Additionally troubling is the reality friends face of wanting to support, encourage and accept the person they love to avoid adding pain to their destructive process. The idea that being that sort of ride or die friend constitutes true friendship is a dangerous one in most situations. In the case of active addiction, it is deadly.
Dr. William Glasser—father of Choice Theory and Reality Therapy—designated acceptance as one of the seven caring habits. Alongside trusting, supporting, encouraging, listening, negotiating differences and respecting, accepting is a behavior which nurtures and serves to grow relationships. The seven opposite of these are defined by Glasser as deadly habits and essentially destroy or kill relationships of any category.
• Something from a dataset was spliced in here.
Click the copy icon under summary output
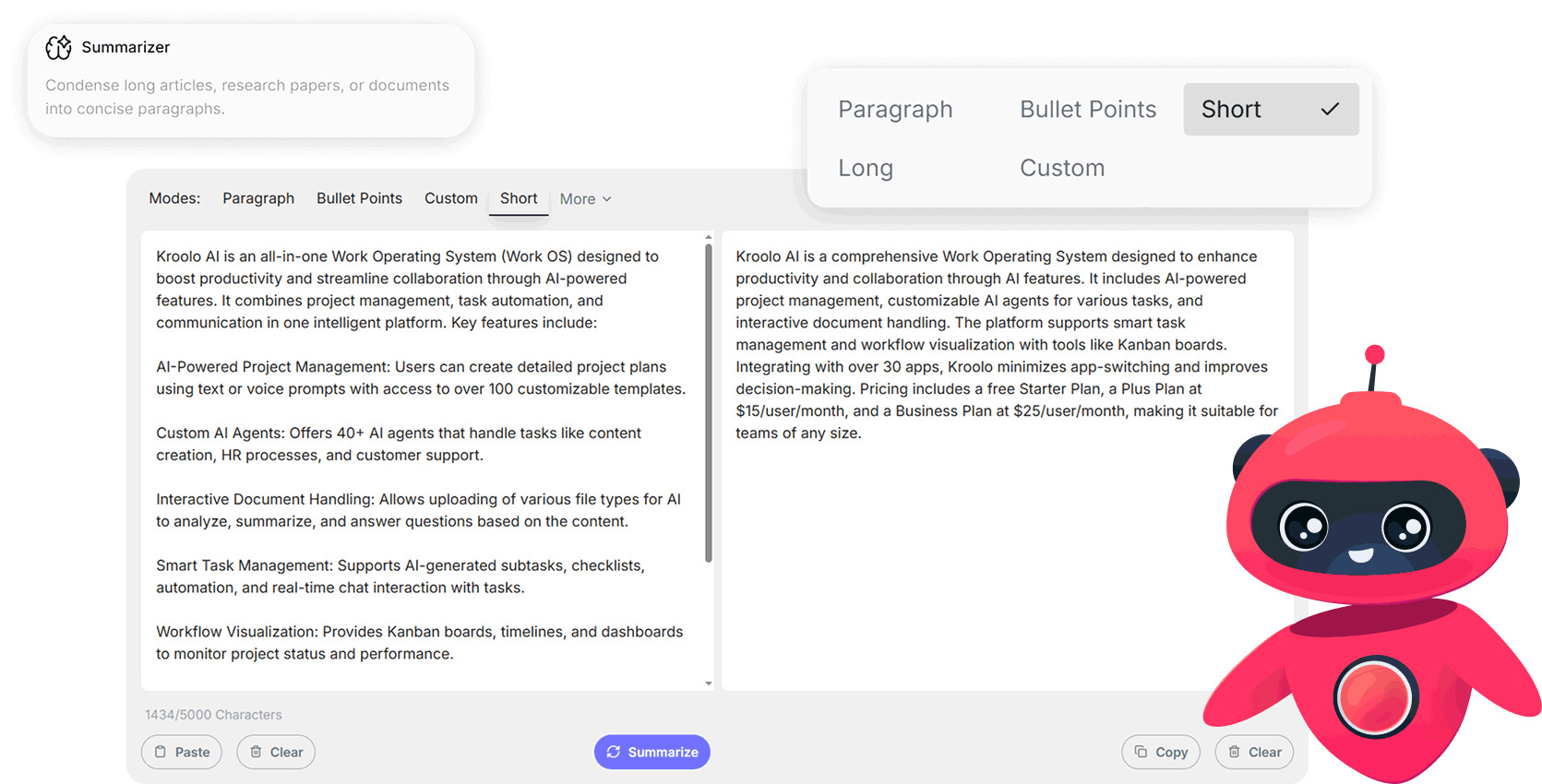1542x784 pixels. (x=1141, y=752)
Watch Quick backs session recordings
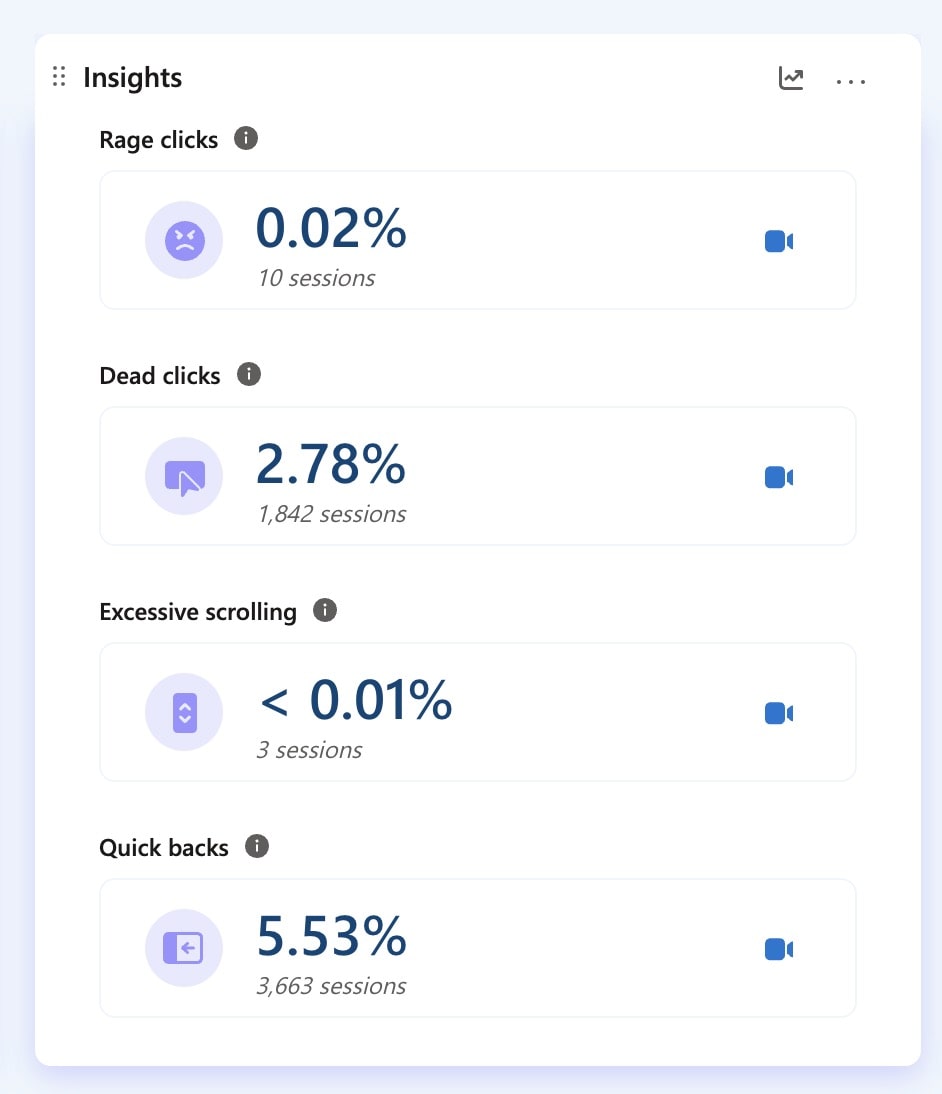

Because the above is true, friends, family and significant others feel they are wrong in refusing to accept the negative behaviors, consequences and resulting chaos created by the individual in active addiction. In fact, they toil over the idea of emotional detachment—the process of letting go—because the terminology and experience seems cruel or lacking in empathy for their loved one.
However, there is a difference between acceptance—a caring habit—and enabling. Enabling is a destructive pattern of behavior which resembles acceptance and other caring habits. But, contrary to its appearance, enabling is not love. It is in fact anti-love because it ultimately serves to keep the individual in active addiction.